MCCOY TYNER L’ULTIMA VOLTA

MCCOY TYNER L’ULTIMA VOLTA

L’ultima volta ho visto McCoy Tyner un anno fa, al Blue note di New York. E sono rimasto male. Sapevo che da anni lottava contro un tumore, ma vederlo ridotto quasi al fantasma di se stesso mi ha profondamente intristito. A mala pena riusciva a suonare e se il suo tocco era sublime come sempre, la potenza del suo stile (a volte, anzi spesso, diventata esagerata con il passare degli anni) era svanita. McCoy provava a suonare se stesso con un gruppo di partner che si assumevano tutto il peso della performance, lasciandogli brevi sprazzi in un set dalla brevità assoluta. Quell’esibizione sofferta, con il suo arrivo sul palco aiutato da un paio di partner aveva un contenuto drammatico anche perchè era l’unico modo che aveva il grande pianista per finanziarsi, l’esibizione di se stesso a favore della memoria del suo pubblico. E quella serata ha stimolato anche la mia, di memoria. McCoy Tyner è stato uno dei miei jazzisti preferiti, parlo degli anni della scoperta, giovanissimo al fianco di John Coltrane. Quel magico arpeggio in My Favorite things ce l’ho scolpito nellla mia testa, come i suoi tanti assoli in quei rapidi anni di una delle più emozionanti formazioni della musica del Novecento, sostenuta dal terremoto ritmico generato da Elvin Jones. L’ho seguito nei suoi primi dischi, eleganti, morbidissimi, sofisticati. Il suo stile era leggero e modernissimo evoluzione del pianismo jazzistico destinata a influenzare una larghissima generazione di specialisti. Nel jazz c’è stata una generazione McCoy.Poi l’ho visto tante volte. Ricordo le torrenziali serate al Music Inn con i suoi gruppi incandescenti, ricerca mai ultimata di ricreare attorno a se il fuoco degli anni entusiasmanti al fianco di John Coltrane, il suo amatissimo scopritore.
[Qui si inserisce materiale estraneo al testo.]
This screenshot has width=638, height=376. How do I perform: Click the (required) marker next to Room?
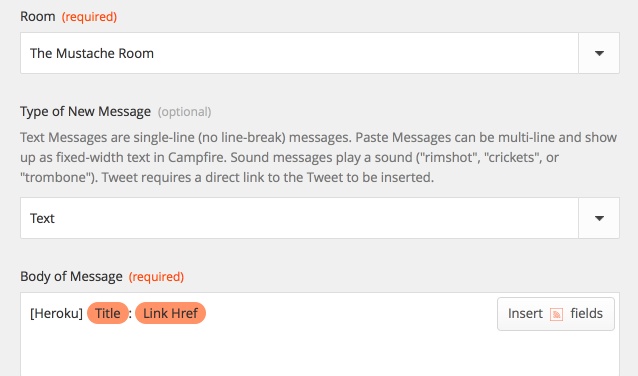[89, 17]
Il suo stile con gli anni era cambiato, era diventato ossessivo, a tratti pesante, con quella mano destra che picchiava la tastiera, un furore mai sopito che solo a tratti riusciva a distendersi. Ora che se ne è andato, ultimo sopravvissuto di quel grande quartetto, con John, Jimmy Garrison e Elvin Jones che ha sconvolto il jazz, non resta che ascoltare quello che ha lasciato, pietre davvero miliari: da My Favourite things, al primo Live at the Village Vanguard, a Impressions, al magnifico Ballads, al potente Love supreme. McCoy, per fortuna, non è morto, suona ancora per noi.